[Record extracts]
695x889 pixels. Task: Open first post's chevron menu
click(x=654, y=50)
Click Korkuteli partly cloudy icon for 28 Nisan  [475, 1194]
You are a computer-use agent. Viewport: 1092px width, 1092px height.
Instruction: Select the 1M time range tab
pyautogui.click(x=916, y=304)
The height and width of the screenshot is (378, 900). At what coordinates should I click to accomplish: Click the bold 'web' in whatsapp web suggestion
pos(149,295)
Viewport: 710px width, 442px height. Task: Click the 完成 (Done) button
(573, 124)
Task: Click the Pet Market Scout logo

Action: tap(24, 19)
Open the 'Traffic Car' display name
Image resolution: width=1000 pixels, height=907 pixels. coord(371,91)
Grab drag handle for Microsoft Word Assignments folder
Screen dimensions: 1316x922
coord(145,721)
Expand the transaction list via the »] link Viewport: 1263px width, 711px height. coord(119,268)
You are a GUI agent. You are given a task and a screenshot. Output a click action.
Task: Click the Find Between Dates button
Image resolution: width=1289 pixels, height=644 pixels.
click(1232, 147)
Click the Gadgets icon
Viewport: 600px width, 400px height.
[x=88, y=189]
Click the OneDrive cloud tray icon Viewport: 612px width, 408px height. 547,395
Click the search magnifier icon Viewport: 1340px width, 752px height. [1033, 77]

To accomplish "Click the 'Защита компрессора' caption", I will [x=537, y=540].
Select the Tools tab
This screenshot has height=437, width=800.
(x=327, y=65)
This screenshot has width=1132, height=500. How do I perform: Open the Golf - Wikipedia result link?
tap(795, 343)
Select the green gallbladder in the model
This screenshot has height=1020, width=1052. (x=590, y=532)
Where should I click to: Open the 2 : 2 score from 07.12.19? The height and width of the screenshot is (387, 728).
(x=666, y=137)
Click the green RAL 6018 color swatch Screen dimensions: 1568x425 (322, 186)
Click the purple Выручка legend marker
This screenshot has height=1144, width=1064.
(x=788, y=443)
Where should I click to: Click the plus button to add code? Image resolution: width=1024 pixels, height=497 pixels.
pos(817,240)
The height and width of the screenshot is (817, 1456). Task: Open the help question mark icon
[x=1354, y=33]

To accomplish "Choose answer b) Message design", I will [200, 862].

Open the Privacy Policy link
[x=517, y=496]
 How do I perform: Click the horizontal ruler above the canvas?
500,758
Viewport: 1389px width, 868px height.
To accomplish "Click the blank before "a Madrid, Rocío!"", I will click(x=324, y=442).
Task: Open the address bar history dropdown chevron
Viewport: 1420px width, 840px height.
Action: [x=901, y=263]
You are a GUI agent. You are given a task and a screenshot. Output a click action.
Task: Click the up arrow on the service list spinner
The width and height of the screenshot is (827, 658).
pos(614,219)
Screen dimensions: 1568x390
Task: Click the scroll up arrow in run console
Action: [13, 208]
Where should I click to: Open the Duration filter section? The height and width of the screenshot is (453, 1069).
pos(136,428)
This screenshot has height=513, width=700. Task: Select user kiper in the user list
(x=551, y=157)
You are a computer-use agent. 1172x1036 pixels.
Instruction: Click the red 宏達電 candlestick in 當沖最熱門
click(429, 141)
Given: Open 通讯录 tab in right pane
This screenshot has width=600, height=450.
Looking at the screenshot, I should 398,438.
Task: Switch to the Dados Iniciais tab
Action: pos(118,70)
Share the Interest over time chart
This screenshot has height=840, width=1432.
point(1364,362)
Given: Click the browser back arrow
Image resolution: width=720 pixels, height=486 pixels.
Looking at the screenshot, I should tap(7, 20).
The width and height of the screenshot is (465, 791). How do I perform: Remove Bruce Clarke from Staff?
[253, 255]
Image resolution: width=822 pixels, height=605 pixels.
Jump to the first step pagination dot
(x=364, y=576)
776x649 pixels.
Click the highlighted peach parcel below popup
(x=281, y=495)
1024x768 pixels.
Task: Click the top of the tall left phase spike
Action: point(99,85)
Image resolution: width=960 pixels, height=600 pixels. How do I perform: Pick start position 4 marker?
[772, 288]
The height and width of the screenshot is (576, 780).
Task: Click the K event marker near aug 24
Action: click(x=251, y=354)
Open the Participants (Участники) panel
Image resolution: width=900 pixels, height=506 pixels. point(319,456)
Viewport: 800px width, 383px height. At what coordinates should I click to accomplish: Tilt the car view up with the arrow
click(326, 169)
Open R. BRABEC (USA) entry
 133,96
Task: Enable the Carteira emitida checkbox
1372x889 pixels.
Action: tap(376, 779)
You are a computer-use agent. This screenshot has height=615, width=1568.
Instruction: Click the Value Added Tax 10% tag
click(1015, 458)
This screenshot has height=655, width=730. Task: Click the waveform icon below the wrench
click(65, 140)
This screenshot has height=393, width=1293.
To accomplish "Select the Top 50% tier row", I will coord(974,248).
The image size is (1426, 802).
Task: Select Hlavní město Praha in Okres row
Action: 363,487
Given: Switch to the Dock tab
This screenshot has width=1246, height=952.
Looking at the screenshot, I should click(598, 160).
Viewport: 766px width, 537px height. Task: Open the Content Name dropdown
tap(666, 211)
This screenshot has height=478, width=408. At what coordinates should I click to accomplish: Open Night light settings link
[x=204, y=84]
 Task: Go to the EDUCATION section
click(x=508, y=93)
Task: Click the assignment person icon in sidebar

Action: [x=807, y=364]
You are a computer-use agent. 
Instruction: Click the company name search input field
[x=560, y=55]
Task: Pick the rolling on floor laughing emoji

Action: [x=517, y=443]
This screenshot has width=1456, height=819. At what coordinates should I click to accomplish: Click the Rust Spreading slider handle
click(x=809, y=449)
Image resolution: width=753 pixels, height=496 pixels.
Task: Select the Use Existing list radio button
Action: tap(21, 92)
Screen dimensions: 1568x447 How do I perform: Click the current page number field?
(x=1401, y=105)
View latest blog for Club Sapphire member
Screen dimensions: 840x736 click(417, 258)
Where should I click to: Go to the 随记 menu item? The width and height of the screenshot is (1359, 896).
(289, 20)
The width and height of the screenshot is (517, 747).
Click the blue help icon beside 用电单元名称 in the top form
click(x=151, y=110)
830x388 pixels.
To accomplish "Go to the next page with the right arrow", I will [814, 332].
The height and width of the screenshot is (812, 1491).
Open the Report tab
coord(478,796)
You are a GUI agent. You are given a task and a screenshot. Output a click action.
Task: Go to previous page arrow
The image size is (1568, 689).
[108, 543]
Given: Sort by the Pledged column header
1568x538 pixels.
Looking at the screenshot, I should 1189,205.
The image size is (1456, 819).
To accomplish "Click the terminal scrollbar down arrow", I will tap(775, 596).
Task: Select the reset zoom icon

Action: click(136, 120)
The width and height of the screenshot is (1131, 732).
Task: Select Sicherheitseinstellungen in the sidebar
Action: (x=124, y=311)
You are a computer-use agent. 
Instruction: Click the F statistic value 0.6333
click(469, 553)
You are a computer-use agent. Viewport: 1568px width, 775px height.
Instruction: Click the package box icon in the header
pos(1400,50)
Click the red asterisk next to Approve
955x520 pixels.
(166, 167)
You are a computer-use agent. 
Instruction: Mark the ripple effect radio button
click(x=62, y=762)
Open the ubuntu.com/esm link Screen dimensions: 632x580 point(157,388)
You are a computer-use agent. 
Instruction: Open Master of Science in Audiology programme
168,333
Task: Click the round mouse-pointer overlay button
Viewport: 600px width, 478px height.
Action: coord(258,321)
[/Record extracts]
:: Task prompt ::
Pull out each line of the records holding the string "right".

:: Written response ::
Given: Open 通讯录 tab in right pane
To accomplish "Go to the next page with the right arrow", I will [814, 332].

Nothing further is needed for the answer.